So, there is something to be said for coming home again. I just got home on Sunday from a 10 day vacation and the first night home, everything felt surreal. Even thought I've lived in Reno my whole life, it felt unfamiliar. I mean, obviously I still knew where I was going and everything, but it somehow looked completely different. It looked darker and brighter at the same time. I can't really explain it. So I found myself wondering why things felt so different. Normally when I come home from a vacation, I am comforted by the familiarity of home - but this time I was kind of confused by the unfamiliarity of everything because I wasn't sure where it was coming from.
I thought about it and realized that the life that I'm living now, the one that I have come home to, has not really become familiar yet.

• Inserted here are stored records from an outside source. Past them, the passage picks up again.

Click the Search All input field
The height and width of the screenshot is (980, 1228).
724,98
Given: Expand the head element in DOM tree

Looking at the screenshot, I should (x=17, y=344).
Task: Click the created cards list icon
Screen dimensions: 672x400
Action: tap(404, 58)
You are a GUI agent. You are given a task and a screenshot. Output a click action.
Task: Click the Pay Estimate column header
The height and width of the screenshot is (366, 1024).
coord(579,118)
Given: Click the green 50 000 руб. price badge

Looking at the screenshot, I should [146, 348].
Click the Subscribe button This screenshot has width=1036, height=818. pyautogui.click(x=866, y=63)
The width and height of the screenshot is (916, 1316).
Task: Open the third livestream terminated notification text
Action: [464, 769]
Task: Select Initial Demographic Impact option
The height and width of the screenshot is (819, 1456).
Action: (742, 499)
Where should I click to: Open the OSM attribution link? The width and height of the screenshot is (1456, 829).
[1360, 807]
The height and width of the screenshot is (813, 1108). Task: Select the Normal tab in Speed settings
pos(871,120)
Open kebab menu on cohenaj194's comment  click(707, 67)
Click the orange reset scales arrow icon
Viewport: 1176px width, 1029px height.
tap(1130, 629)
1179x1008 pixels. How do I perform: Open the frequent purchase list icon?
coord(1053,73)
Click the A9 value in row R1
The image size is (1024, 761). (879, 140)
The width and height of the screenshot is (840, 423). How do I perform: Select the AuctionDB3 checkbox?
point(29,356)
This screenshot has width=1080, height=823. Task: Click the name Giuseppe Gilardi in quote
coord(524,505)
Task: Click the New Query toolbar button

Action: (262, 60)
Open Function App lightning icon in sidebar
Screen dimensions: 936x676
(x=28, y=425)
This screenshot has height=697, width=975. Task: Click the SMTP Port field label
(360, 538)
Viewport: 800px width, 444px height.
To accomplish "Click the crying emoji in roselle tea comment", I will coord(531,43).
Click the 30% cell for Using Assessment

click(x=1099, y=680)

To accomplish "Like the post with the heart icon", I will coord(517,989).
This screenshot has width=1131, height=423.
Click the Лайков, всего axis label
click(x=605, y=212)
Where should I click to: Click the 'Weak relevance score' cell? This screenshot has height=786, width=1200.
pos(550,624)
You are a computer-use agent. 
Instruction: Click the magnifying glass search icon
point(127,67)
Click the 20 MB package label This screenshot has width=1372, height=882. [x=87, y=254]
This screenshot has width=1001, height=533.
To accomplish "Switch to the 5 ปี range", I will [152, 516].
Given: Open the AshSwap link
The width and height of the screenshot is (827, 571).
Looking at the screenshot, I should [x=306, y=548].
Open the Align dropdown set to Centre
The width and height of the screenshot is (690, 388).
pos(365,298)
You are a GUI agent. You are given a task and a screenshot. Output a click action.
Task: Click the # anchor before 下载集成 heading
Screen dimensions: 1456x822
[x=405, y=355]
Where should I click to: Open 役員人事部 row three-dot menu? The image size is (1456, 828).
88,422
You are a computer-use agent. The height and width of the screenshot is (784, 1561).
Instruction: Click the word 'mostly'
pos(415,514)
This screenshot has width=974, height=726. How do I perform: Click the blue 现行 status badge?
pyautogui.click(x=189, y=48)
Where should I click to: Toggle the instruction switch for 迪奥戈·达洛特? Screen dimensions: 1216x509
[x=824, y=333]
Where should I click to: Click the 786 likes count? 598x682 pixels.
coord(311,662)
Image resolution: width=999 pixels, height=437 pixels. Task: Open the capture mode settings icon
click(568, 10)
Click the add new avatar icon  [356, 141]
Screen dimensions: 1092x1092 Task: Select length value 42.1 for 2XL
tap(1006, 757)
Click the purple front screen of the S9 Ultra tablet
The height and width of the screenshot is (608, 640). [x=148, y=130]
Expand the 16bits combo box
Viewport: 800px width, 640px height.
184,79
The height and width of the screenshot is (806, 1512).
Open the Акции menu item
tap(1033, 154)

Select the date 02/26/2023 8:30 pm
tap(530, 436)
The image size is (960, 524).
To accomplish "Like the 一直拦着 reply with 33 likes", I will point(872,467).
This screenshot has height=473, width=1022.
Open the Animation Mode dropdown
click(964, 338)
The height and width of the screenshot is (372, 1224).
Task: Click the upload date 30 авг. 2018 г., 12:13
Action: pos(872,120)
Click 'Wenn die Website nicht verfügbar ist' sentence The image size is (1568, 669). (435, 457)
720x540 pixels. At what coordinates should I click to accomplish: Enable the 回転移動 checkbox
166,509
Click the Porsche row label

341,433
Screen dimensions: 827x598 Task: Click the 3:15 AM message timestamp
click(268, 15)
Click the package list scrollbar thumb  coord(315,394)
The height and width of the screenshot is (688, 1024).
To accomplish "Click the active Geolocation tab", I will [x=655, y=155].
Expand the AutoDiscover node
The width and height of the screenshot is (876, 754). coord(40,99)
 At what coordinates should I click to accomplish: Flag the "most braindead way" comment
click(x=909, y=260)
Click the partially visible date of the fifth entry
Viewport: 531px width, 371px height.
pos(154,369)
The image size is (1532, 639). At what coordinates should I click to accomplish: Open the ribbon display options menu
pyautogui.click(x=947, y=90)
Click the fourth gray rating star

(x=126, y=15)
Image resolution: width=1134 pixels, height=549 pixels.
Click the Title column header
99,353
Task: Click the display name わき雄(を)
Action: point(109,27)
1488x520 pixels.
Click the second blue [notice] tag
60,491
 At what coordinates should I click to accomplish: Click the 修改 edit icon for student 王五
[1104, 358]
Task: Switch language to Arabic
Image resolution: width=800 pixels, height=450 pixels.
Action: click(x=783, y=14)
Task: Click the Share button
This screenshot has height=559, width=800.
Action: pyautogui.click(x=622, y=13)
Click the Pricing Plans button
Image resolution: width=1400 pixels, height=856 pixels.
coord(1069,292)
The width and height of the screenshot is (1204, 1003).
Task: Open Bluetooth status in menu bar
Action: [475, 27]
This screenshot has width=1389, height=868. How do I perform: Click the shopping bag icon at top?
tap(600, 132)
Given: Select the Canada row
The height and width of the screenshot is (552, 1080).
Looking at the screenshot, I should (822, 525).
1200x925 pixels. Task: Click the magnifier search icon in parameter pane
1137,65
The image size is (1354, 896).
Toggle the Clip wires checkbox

I moved into my apartment less than a month before I left for vacation. I have only had someone to miss when I go away for a few months. After years and years of a life that was more lonely and empty, this current life still feels unfamiliar. Not in a bad way, just in a way that means that there are still surprises, still new discoveries to be made, new feelings to be felt. It's actually exciting. Exhilarating. I am enjoying the freshness of every new day for the first time in a very long time and it's taken the experience of coming home again to make me realize that.
1 comment:
Jeni I am so happy for you. Coming home for you now has a new meaning, that's really just so awesome. Seriously girl, you were glowing!